— What needs to be done —
Your answer should be only the lines below from the one with "You are a computer-use" to the one with "This screenshot has", repeated exactly, ends included.

(Records from a collection)

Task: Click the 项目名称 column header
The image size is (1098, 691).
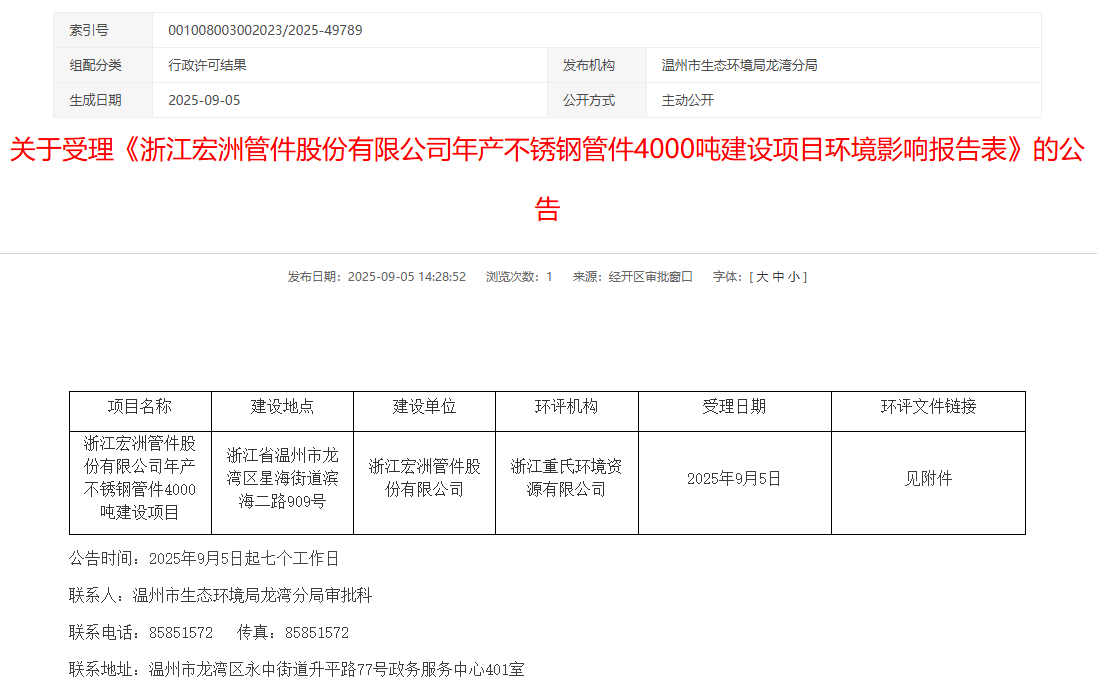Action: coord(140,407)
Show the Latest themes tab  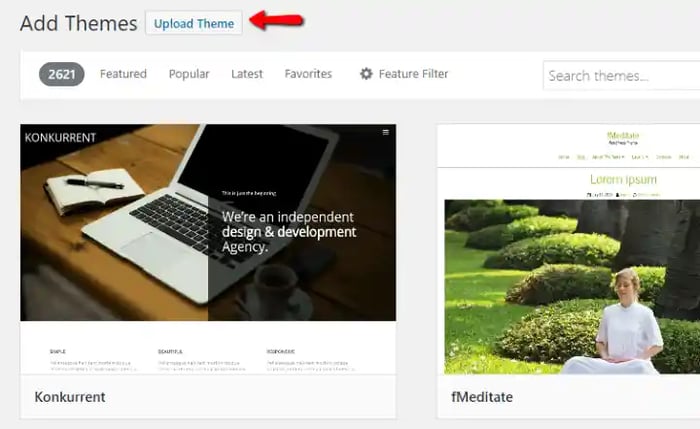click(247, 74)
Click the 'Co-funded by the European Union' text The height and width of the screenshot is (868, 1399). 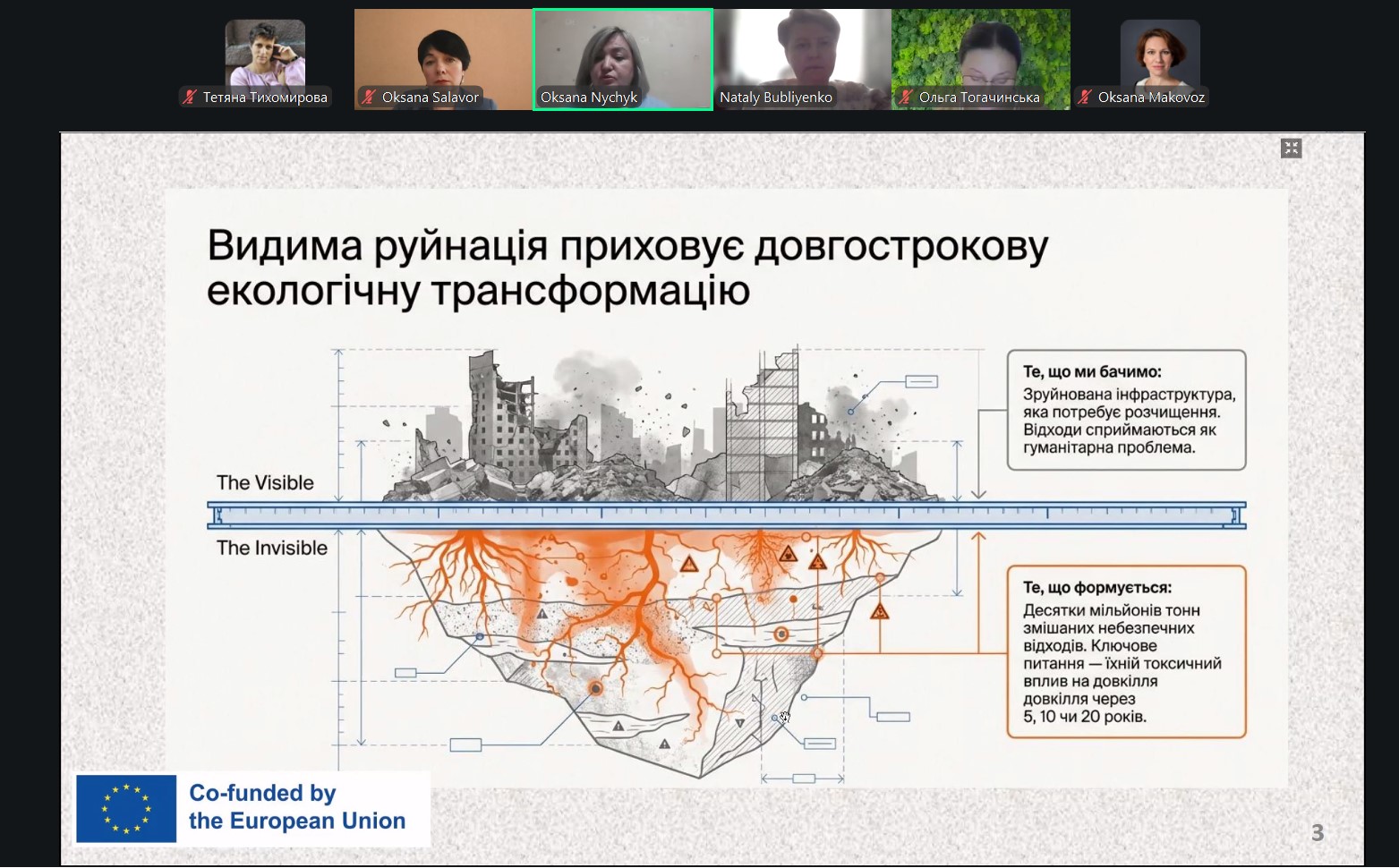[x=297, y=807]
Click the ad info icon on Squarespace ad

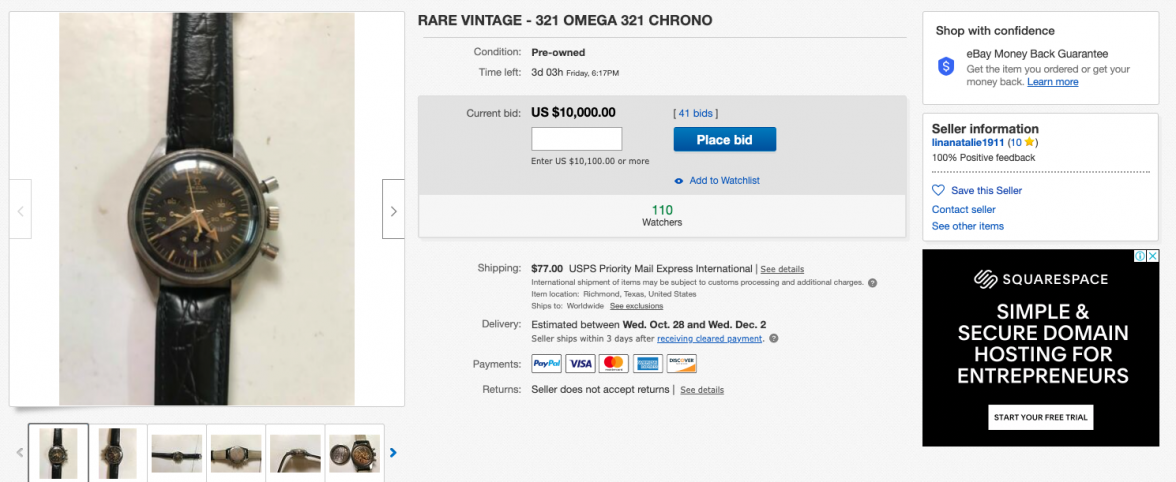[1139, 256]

* * *

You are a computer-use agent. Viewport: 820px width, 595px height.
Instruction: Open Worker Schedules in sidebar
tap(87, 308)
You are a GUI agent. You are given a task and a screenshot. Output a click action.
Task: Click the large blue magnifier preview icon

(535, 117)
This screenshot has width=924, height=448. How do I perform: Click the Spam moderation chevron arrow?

— Result —
You are a computer-use agent. Viewport: 820px width, 595px height.
Instruction: Open Worker Schedules in sidebar
tap(87, 308)
You are a GUI agent. You are given a task and a screenshot. Output a click action.
Task: Click the large blue magnifier preview icon

(535, 117)
This screenshot has width=924, height=448. How do I perform: Click the Spam moderation chevron arrow?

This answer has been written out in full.